Background: Skin tears (ST) or "laceration injuries" or "flap wounds" are injuries that are often found in residents of residential care facilities (RCFs). STs were first defined by Payne and Martin in 1993 as traumatic wounds, located mainly in the upper limbs, caused by "shearing, friction or mechanisms combined with the consequent separation of layers of skin. Skin Tears can cause psychological problems for the patient and represent an economic problem with important repercussions on both the patient and the community. The etiology suggests that the physiological changes of the skin related to old age, together with comorbidity, are among the main risk factors for their onset.

The precise data on the phenomenon are not many, but it is estimated that STs are much more frequent than the same pressure ulcers, observing prevalence rates in RCFs around 40% Therefore, there are several risk factors hypothesized so far. Much evidence has correlated, in various physiological or pathological conditions, the role of estrogens with the functions and aging of the skin.

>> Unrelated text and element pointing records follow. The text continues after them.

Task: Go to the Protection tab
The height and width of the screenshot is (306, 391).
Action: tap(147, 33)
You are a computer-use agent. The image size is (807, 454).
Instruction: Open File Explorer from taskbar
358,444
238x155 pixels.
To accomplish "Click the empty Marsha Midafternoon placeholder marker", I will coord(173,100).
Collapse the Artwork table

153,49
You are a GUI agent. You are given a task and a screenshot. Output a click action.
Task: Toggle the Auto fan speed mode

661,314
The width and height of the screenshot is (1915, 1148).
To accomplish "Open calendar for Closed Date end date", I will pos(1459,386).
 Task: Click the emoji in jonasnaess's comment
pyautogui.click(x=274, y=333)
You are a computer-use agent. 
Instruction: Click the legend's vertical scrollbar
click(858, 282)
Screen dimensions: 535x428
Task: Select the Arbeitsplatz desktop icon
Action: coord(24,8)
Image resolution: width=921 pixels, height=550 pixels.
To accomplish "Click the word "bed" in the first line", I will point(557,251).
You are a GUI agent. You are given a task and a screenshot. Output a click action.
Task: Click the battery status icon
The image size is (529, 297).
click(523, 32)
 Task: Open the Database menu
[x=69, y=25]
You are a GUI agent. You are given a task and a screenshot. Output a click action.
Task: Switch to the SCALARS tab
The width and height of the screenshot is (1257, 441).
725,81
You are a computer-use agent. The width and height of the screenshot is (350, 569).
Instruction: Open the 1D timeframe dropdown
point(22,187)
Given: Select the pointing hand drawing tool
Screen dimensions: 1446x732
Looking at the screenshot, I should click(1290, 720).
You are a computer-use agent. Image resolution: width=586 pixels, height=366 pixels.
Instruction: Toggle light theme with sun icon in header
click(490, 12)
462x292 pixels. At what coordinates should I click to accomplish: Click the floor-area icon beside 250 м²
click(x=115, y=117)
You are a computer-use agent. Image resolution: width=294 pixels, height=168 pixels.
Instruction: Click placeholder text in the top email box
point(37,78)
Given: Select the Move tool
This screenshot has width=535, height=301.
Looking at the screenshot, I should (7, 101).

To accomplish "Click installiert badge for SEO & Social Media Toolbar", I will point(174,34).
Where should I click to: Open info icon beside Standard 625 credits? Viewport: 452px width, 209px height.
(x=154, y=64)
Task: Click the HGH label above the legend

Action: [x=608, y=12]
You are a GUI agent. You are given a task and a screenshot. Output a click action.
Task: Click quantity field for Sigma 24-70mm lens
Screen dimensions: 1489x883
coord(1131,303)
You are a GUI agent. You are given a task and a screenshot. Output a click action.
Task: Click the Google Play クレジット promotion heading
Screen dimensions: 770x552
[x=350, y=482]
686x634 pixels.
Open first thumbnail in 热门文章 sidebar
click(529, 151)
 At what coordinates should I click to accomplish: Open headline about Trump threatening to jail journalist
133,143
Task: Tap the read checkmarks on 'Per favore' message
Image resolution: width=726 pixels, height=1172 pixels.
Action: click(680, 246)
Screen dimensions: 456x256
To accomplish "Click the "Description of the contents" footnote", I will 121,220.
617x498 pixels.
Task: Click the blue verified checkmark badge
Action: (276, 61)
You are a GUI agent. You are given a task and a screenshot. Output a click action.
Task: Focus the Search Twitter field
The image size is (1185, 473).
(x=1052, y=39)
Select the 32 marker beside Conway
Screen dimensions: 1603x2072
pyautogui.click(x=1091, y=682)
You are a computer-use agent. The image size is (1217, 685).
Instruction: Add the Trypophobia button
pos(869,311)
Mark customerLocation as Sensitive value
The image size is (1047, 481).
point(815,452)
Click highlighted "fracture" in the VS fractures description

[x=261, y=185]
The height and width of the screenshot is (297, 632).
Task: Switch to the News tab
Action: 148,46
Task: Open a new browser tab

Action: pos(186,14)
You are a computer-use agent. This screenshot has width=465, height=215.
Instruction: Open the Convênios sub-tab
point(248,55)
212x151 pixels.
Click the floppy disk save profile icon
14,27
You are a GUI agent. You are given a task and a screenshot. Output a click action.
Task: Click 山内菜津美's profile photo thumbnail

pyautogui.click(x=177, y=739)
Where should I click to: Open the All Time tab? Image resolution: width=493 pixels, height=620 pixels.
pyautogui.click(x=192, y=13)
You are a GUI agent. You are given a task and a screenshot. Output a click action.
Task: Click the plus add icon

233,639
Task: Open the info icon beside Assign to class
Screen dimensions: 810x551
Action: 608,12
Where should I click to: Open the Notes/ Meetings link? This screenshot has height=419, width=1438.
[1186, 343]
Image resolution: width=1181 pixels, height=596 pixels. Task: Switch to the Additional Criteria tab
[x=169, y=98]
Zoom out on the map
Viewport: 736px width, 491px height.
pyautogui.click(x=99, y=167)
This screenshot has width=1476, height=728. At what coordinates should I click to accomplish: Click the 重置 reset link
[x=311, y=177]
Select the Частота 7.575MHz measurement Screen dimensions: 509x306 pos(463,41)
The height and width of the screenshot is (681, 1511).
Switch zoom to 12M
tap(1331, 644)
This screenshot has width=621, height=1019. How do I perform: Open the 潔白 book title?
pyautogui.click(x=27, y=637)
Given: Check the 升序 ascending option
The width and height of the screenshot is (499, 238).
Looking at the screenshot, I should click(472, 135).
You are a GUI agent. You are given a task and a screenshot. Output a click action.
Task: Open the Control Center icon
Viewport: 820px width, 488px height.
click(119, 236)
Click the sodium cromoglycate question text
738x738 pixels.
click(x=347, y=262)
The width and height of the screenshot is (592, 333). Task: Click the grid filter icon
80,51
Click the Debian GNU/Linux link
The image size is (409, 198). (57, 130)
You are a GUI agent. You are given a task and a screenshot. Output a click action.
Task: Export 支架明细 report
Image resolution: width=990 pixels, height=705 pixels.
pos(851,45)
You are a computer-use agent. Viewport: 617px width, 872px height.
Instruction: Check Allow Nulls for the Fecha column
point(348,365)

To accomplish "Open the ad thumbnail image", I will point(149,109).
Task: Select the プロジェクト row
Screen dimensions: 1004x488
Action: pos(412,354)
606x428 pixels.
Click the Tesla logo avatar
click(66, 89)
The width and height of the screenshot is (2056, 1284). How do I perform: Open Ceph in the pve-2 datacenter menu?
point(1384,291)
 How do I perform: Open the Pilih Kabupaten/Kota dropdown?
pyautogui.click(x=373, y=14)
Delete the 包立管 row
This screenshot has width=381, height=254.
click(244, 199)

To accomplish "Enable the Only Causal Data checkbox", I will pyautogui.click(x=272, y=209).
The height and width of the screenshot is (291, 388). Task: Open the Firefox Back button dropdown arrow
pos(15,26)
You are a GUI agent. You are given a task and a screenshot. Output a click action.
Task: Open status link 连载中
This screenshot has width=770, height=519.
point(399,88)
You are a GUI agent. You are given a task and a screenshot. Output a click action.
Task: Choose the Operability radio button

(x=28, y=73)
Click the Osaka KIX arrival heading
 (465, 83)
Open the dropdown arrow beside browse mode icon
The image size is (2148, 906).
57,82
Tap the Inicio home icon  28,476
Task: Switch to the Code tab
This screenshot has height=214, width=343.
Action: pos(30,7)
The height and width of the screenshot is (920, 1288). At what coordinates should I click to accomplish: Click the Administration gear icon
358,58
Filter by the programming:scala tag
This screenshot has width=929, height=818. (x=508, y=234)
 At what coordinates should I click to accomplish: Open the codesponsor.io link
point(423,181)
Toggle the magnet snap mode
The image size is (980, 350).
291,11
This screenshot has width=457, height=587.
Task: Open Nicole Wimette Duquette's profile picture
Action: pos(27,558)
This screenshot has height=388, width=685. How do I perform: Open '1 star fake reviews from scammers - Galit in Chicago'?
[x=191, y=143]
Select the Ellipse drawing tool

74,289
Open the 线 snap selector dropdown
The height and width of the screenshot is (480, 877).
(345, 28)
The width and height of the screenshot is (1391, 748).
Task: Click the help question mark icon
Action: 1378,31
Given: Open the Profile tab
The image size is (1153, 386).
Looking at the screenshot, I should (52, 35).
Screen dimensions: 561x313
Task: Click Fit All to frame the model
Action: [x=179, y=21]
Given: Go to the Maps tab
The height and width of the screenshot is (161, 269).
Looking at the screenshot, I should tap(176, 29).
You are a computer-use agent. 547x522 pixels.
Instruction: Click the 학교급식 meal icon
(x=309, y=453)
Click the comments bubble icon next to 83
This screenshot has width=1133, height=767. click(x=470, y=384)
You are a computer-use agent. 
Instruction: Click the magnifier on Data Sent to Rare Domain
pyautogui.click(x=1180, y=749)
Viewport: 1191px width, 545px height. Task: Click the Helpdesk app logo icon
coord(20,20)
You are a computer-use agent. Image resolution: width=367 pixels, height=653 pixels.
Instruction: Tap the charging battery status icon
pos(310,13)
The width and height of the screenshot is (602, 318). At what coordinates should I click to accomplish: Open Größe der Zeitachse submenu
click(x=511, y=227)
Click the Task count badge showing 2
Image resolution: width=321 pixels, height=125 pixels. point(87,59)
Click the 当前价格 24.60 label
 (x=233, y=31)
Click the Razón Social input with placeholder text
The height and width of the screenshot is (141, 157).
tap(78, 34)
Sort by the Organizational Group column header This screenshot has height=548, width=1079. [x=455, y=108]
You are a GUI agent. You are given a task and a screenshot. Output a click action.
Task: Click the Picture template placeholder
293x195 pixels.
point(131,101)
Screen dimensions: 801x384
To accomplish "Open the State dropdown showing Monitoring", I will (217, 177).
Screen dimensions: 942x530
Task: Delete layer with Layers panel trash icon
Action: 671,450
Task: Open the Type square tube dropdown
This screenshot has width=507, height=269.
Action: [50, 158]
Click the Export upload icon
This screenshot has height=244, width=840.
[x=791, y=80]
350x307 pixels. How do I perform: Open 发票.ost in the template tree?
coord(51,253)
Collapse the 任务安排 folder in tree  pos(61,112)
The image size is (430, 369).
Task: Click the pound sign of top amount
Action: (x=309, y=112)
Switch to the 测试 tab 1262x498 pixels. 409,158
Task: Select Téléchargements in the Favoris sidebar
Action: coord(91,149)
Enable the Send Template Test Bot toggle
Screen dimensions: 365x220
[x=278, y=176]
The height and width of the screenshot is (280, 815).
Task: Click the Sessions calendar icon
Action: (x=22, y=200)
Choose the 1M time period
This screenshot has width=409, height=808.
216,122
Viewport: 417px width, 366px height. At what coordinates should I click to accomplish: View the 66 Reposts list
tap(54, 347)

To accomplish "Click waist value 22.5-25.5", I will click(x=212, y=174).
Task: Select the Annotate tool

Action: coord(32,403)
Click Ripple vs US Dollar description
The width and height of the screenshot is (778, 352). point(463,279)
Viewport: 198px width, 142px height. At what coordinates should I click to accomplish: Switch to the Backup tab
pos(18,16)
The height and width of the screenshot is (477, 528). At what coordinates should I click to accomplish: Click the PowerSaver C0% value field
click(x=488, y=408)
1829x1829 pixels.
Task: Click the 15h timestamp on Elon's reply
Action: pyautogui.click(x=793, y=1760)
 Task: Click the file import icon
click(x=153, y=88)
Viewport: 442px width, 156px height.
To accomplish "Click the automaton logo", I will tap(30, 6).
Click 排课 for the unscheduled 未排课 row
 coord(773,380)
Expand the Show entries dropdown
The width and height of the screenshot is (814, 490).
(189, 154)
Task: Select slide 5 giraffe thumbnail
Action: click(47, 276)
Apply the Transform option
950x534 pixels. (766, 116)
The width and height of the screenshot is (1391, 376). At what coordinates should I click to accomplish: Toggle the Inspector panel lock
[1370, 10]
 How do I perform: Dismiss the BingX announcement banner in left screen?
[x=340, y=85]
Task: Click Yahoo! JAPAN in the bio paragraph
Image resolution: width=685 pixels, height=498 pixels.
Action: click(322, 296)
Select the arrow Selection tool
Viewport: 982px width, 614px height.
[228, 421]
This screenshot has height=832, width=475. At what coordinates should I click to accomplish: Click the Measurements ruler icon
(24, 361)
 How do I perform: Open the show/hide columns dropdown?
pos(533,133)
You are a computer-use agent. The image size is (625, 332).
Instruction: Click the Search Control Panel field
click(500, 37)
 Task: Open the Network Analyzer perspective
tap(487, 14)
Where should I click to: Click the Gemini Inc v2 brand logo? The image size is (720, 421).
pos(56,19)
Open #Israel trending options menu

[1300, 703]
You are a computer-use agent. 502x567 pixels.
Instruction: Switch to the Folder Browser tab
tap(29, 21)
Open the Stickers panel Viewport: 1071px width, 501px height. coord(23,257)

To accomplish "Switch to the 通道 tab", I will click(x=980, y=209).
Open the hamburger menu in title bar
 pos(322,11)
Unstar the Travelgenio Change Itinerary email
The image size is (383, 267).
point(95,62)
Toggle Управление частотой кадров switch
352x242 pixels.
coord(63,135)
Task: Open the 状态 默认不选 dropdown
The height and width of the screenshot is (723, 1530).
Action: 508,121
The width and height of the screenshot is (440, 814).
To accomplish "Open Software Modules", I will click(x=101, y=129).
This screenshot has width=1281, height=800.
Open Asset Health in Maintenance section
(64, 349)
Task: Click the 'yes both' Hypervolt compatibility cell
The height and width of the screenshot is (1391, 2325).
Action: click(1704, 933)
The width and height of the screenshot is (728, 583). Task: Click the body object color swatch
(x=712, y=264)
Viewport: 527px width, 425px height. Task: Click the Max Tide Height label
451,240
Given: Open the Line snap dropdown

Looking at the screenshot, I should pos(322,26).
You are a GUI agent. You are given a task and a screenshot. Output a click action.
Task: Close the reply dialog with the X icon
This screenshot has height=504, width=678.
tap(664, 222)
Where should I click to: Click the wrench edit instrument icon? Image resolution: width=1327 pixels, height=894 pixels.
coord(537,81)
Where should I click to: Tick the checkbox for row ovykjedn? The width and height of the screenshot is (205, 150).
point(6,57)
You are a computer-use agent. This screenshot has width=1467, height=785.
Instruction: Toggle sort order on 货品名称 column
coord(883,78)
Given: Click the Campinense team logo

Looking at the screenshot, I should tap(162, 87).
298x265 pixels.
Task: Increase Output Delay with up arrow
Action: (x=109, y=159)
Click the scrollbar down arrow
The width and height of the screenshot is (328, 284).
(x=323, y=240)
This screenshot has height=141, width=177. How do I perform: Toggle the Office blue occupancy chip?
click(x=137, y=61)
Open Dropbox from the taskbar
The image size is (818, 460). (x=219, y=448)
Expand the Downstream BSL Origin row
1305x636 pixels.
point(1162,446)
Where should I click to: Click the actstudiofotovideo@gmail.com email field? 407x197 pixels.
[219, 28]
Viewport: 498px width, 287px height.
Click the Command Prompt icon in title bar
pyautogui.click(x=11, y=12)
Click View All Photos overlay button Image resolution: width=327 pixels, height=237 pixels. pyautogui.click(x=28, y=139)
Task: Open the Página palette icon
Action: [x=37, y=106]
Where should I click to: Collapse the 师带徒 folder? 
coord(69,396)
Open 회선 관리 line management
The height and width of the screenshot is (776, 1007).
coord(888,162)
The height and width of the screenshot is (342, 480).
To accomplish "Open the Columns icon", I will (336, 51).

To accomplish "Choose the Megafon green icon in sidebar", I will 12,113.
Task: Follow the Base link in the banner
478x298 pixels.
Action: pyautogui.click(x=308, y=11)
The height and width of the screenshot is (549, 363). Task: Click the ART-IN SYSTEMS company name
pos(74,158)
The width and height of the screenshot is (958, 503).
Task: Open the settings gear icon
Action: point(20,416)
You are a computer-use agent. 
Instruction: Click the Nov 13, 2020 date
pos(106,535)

Objectives: The project will develop on the analysis of populations of residents from RCFs belonging to the national territory. Two populations of residents cared in the RCF will be recruited. A group of subjects suffering from skin tears (group A) and a control group of subjects without skin tears (group B). The inclusion of patients in both groups will take place through a simple randomization procedure. Group A patients will be staged according to the STAR classification for skin tears. For each group a peripheral venous blood sample will be taken (to measure the levels of estrone and estradiol) and a skin biopsy will be performed in order to measure estrogen receptors (ERs) expression. A data collection sheet with angraphic and anamnestic data will be developed to correlate the demographic and comorbidity data with the clinical conditions of the patients and with the laboratory findings from the sampling.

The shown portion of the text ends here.